:: Supplied material

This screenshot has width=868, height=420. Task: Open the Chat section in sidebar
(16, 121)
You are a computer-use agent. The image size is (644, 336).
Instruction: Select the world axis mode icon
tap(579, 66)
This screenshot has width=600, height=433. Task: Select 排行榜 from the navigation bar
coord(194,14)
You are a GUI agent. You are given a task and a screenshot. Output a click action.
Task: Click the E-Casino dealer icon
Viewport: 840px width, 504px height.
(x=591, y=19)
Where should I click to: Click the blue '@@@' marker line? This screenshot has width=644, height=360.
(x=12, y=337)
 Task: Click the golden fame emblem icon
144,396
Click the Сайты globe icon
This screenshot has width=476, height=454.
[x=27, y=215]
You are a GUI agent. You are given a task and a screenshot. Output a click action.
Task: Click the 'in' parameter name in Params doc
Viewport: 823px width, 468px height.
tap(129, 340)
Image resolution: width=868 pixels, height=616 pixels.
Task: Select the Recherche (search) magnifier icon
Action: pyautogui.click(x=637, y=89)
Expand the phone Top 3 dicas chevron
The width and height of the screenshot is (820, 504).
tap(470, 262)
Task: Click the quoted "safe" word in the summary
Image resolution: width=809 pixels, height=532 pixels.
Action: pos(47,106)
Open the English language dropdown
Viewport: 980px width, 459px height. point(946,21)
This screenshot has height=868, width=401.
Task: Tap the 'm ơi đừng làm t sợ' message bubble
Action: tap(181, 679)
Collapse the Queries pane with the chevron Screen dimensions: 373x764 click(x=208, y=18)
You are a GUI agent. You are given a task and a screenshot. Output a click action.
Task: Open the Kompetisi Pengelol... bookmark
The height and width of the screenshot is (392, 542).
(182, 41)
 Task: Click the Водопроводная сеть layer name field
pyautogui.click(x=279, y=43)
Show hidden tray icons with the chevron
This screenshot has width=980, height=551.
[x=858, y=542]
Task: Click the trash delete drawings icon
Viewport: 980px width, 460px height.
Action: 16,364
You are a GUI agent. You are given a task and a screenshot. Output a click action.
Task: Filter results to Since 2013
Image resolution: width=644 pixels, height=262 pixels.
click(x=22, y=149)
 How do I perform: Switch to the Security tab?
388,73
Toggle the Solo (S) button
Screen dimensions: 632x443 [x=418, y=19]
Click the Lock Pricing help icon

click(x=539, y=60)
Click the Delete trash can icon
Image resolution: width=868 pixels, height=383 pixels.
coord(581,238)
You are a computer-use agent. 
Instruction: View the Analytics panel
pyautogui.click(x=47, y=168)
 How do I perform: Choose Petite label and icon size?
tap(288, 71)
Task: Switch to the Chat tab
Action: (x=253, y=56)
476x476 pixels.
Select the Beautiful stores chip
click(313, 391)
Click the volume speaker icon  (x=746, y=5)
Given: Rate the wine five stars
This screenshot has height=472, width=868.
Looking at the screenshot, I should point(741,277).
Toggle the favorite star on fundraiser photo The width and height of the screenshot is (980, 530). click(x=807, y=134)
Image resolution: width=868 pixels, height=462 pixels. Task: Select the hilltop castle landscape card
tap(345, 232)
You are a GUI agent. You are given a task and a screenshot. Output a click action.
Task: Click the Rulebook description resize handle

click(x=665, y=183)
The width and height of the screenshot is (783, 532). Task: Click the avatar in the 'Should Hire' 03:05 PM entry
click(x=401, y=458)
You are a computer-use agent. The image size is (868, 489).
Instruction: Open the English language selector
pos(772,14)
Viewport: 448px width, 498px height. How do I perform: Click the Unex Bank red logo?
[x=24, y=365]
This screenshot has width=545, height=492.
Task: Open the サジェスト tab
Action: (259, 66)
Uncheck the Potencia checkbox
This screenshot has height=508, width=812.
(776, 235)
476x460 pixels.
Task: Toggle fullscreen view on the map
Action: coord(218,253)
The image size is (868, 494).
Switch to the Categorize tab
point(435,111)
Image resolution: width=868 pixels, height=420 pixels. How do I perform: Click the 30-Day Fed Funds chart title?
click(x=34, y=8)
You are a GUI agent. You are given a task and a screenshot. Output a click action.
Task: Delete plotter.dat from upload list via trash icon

::::

Transcribe the entries above word for word, from the first line through the line containing "Task: Open the Kompetisi Pengelol... bookmark", and nothing else.

** Answer for the task **
This screenshot has width=868, height=420. Task: Open the Chat section in sidebar
(16, 121)
You are a computer-use agent. The image size is (644, 336).
Instruction: Select the world axis mode icon
tap(579, 66)
This screenshot has width=600, height=433. Task: Select 排行榜 from the navigation bar
coord(194,14)
You are a GUI agent. You are given a task and a screenshot. Output a click action.
Task: Click the E-Casino dealer icon
Viewport: 840px width, 504px height.
(x=591, y=19)
Where should I click to: Click the blue '@@@' marker line? This screenshot has width=644, height=360.
(x=12, y=337)
 Task: Click the golden fame emblem icon
144,396
Click the Сайты globe icon
This screenshot has width=476, height=454.
[x=27, y=215]
You are a GUI agent. You are given a task and a screenshot. Output a click action.
Task: Click the 'in' parameter name in Params doc
Viewport: 823px width, 468px height.
tap(129, 340)
Image resolution: width=868 pixels, height=616 pixels.
Task: Select the Recherche (search) magnifier icon
Action: pyautogui.click(x=637, y=89)
Expand the phone Top 3 dicas chevron
The width and height of the screenshot is (820, 504).
tap(470, 262)
Task: Click the quoted "safe" word in the summary
Image resolution: width=809 pixels, height=532 pixels.
Action: pos(47,106)
Open the English language dropdown
Viewport: 980px width, 459px height. point(946,21)
This screenshot has height=868, width=401.
Task: Tap the 'm ơi đừng làm t sợ' message bubble
Action: tap(181, 679)
Collapse the Queries pane with the chevron Screen dimensions: 373x764 click(x=208, y=18)
You are a GUI agent. You are given a task and a screenshot. Output a click action.
Task: Open the Kompetisi Pengelol... bookmark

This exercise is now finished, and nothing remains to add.